So about the solid advice of doing things on my own; what if the thing i want and ache to do the most is travel? I really really wanna go on road trips through Europe. It feels criminal to be in the middle of Europe and not take advantage of that!! And i wanna go to Asia at least for a few months.. And go hiking in the Alps.. and many other things.I can hardly go alone and leave hubby behind, while spending 'his' money... Besides it would be 1000 times more fun if we did it together...

hello again Miss Aloe.
This is a situation I struggled with most of my life as well.
I need to travel and find new places and new friends, and fly like a bird (more like a squirrel actually). It's all I think about.
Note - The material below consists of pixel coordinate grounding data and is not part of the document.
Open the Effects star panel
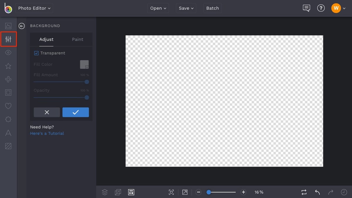[x=8, y=66]
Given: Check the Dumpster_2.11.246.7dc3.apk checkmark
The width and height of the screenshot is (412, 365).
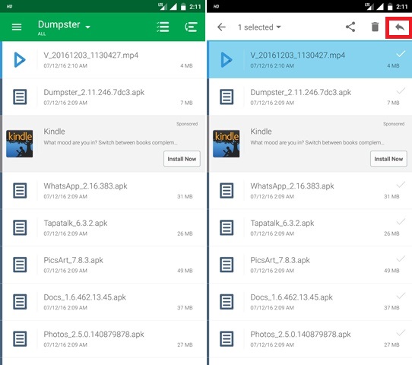Looking at the screenshot, I should 401,91.
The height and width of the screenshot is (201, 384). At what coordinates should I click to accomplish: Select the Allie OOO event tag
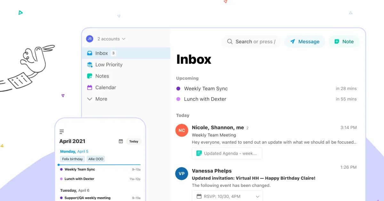click(96, 159)
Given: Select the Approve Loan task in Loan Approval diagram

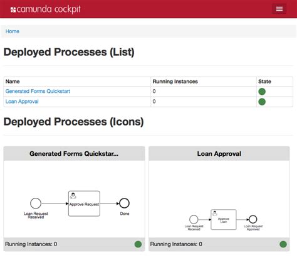Looking at the screenshot, I should [x=224, y=220].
It's in our personality to be adventurous, and not doing what calls to you is a mistake IMO. Your Happiness is Yours and yours alone. If you can be so fortunate as to find a mate who shares common things that make them happy too, and you can do it together, then you have found a very rare relationship and it can be truly amazing.
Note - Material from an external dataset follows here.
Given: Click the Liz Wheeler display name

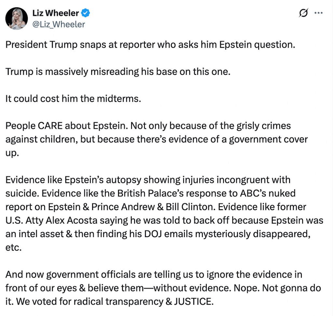Looking at the screenshot, I should pos(56,13).
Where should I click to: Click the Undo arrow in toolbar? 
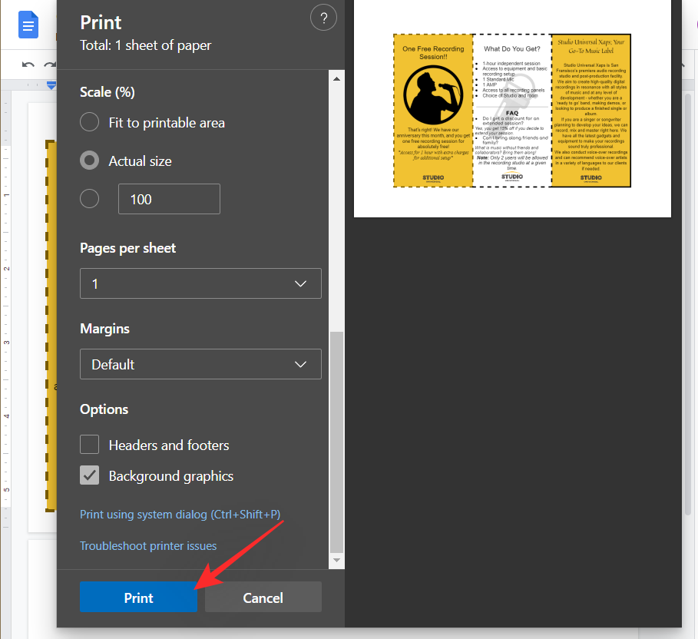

That being said,  the reality is that most of us do not find that person and try to make someone into that person.  The fact is that all of your  happiness will not come from your marriage. A successful marriage is one wherein the two people both understand that the other person has their happy, and visa versa. I have my happiness and happiness in my life does not come from another person, It comes from me, from what I do, from what I accomplish, from what goals i set and acheive for myself.
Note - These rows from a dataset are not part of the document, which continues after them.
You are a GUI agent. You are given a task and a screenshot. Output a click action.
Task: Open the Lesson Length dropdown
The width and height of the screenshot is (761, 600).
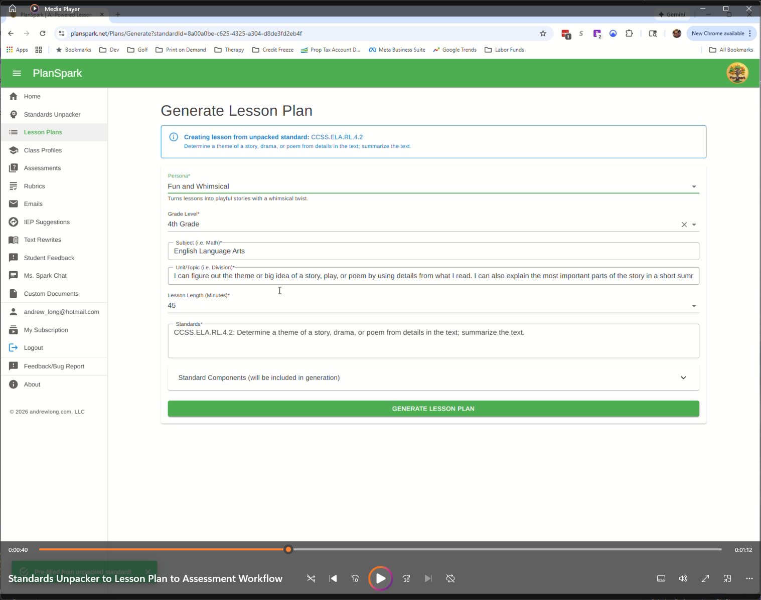[694, 305]
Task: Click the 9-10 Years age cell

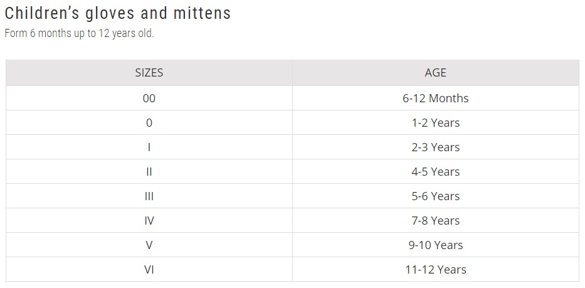Action: pyautogui.click(x=435, y=245)
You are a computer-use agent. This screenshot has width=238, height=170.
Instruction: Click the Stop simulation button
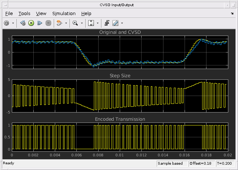tap(48, 23)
At one point I beleived that my happiness would come from doing everything in my power to make my woman happy and make her life what she always had dreamed of.  While that did make her happy, and in turn made me happy, everything seemed great. Until she needed more than that. Then all of this time and effort and energy I was using to make her happy, became futile and then and only then did I begin to understand, that I was just making both of us co-dependant. So , it did not last. So then what did I have to feel good about? very little.
So, I found out that by doing the things that I want to do , for me..  those things make me happy, and I would love to do those things with my mate, but that's not realistic.  No one else likes doing what I do to make me happy, Only I get the happiness from that. My mate would have to do her own things to make her truly happy. And then I realized, hey . . .
She has her life, i have mine, then we come home to each other as happy people.   Simple.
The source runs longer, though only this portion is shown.